_Assigned task_
In the data below, one line contains "Image resolution: width=868" and a later one contains "This screenshot has width=840, height=636.". Print both, with every line between them, exactly and alone.

[Collected data entries]
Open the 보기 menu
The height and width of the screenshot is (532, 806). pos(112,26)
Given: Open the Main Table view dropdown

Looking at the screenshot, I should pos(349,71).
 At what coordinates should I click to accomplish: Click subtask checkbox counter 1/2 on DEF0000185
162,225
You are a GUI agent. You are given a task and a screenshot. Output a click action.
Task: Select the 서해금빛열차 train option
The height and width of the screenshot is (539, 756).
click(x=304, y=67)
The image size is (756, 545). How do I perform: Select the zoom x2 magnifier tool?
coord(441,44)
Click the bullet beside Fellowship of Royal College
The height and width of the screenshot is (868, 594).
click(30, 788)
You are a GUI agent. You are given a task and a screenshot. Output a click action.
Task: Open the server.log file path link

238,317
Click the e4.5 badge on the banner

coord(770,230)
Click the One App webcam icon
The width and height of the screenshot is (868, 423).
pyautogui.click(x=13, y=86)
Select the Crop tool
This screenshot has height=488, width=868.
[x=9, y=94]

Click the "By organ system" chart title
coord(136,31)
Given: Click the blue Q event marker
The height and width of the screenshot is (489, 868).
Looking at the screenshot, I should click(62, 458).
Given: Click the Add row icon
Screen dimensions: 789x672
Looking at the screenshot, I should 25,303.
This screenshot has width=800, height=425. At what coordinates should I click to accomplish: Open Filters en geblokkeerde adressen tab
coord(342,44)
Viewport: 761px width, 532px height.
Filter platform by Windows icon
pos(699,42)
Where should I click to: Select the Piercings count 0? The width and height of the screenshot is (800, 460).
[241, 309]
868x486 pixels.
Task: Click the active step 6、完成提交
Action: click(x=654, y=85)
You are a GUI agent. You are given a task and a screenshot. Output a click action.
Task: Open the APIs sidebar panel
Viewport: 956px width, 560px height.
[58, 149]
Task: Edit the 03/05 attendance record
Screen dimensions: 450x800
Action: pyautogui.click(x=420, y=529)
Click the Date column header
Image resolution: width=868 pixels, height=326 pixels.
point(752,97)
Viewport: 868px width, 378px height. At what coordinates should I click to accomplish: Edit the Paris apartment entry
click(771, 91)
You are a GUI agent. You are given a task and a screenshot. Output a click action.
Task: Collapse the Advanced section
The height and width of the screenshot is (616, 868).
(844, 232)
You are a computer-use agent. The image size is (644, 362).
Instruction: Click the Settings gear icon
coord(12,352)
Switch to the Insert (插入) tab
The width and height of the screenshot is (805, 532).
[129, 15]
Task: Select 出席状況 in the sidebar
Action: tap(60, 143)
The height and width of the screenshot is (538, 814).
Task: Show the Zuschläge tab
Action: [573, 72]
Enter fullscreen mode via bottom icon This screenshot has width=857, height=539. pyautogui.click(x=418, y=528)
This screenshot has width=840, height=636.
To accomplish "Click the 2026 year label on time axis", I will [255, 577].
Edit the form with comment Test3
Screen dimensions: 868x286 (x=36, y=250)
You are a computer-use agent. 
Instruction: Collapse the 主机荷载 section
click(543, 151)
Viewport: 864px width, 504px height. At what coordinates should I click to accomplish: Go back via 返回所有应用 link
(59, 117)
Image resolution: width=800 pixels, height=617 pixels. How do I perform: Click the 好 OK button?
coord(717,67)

_Expected answer_
Image resolution: width=868 pixels, height=326 pixels.
point(752,97)
Viewport: 868px width, 378px height. At what coordinates should I click to accomplish: Edit the Paris apartment entry
click(771, 91)
You are a GUI agent. You are given a task and a screenshot. Output a click action.
Task: Collapse the Advanced section
The height and width of the screenshot is (616, 868).
(844, 232)
You are a computer-use agent. The image size is (644, 362).
Instruction: Click the Settings gear icon
coord(12,352)
Switch to the Insert (插入) tab
The width and height of the screenshot is (805, 532).
[129, 15]
Task: Select 出席状況 in the sidebar
Action: tap(60, 143)
The height and width of the screenshot is (538, 814).
Task: Show the Zuschläge tab
Action: [573, 72]
Enter fullscreen mode via bottom icon This screenshot has width=857, height=539. pyautogui.click(x=418, y=528)
This screenshot has width=840, height=636.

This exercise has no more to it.